■ **作業内容**
ユリイカ現象を論じた本文の続きを、最後の文の後から書き継いでください。

■ **本文**
--

Kさんの報告を聴いていて、すでに議論は数ヶ月前から重ねて来ているので、当然と言えば当然なのだが、これまで行って来た議論がより深められたのであった。ただ、議論が深められたからといって、このユリイカ現象は生じないから不思議なものなのだ。でも、今回に限ってはこの累積された効果が出て来て、まさに「ユリイカ」現象となったのだったのだが、本当のところ瞬時に出てくる場合もあって、まことに奇々怪々の現象なのだ。

 

どのようなときに、ユリイカ現象が出てくるのだろうか。「やった」と叫びたくなる状態が現れるのだろうか。一般化はできないのであるが、いくつかの傾向がありそうだ。ユリイカ現象の第1段階として現れるのは、極めて個人的なものだ。個人的な発想の時に起こる場合が多い。自分の中で、「ああ、そうか」という思いが浮かぶ。それは妄想の類かもしれないし、単なる幻視なのかもしれないのだ。でも、わたしの卑近な現象を考えてみても、確実に何か研究について考えている時に、驚きをもって個人的な思いつきが生ずるから、おそらくこのような傾向もたしかにユリイカ現象の一部だろうと思われる。人間の本能的なものだと言っても良いし、個人的趣味だと言っても良いだろう。しかし、このことを他者へ漏らすと極めて高い確率で、変人とみなされる恐れがあるから、ふつうの人は口にしない。けれども、天才と呼ばれるような人びとは、個人段階のユリイカを大声で叫んでしまうものらしい。何度か、見聞したことがあるのだ。

 

ユリイカ現象の第2段階は、二者関係的なものだ。親密な関係にある人とだけと、その考えや妄想を共有できるのだ。自分の言ったことと、相手との関係が密接に結びついて、緊密な議論が成立することが期待できる。友人や夫婦の間で生ずるものだ。片方がその発想を自分のものだ、と思い込むし、さらに相手もその発想を自分のものだ、というところまで、思い入れが激しく出てくることになる場合があるのだ。逆に、この考えを共有しているからこそ、その友情が確からしく思えてくる。ユリイカ現象の相乗効果が現れてくる端緒となる状態が現れるのだ。Kさんとの、1対1の授業では、この形態のものだったと考えられるかもしれない。

--

■ **エントリ一覧**

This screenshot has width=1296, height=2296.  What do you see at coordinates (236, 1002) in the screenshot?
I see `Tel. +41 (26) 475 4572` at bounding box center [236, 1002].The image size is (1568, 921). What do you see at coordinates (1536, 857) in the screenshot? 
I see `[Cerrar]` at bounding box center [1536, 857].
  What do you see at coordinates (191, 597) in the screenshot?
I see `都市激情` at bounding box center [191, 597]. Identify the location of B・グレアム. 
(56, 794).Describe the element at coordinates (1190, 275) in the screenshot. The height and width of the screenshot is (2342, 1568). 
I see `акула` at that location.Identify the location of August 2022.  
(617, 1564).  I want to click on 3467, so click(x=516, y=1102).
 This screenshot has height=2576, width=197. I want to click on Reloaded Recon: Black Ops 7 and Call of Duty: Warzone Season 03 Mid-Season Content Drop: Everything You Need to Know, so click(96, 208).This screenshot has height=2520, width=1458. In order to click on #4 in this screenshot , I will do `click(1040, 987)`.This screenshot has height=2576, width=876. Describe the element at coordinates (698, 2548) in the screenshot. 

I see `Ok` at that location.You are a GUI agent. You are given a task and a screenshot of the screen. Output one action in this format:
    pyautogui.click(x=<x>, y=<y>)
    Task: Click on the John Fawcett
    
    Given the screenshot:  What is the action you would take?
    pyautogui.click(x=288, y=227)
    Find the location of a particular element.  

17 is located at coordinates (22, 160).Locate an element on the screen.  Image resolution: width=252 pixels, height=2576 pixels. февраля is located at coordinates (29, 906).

--

■ **回答**
 

ところが、ユリイカ現象には、第3段階があるのだ。それは、三者以上関係的なものだ。もちろん、ここで二者や三者と使った数字は、相対的なものであり、確実に2や3である必要はない。相互の複雑性の度合いの違いである。いわば、個人的ユリイカ現象や、二者関係的ユリイカ現象の発展型であり、集団的ユリイカ現象と言えるものである。もちろん、今回とくに言いたいのは、この第3段階であり、報告会や懇親会でのユリイカ現象なのだ。これは思い込みなのであるのだが、なぜ同じ思い込みが他者にも生ずるのか、ということなのだ。博士課程を造ってよかったな、と感ずる一瞬だった。

 

集団のユリイカ現象は、社交性の極みだと思っている。論文を媒介として、人びとが議論しあい、ユリイカ状態に集団に達するのだから。これは体験した者にしかわからないもので、研究ということを続けていて良かったと思わせるものだといえる。このようにして、研究者本能というものが、もし好奇心の行き着く果てにあって、それを通じて複数の人の間にユリイカ現象を共有できるならば、やはり社会人のための博士課程を造った意義があったと言えるだろう。Kさんの博士論文が来年には発表されるだろうから、みんなが感じたことの一端が、それでわかってもらえるだろうと期待して待っている。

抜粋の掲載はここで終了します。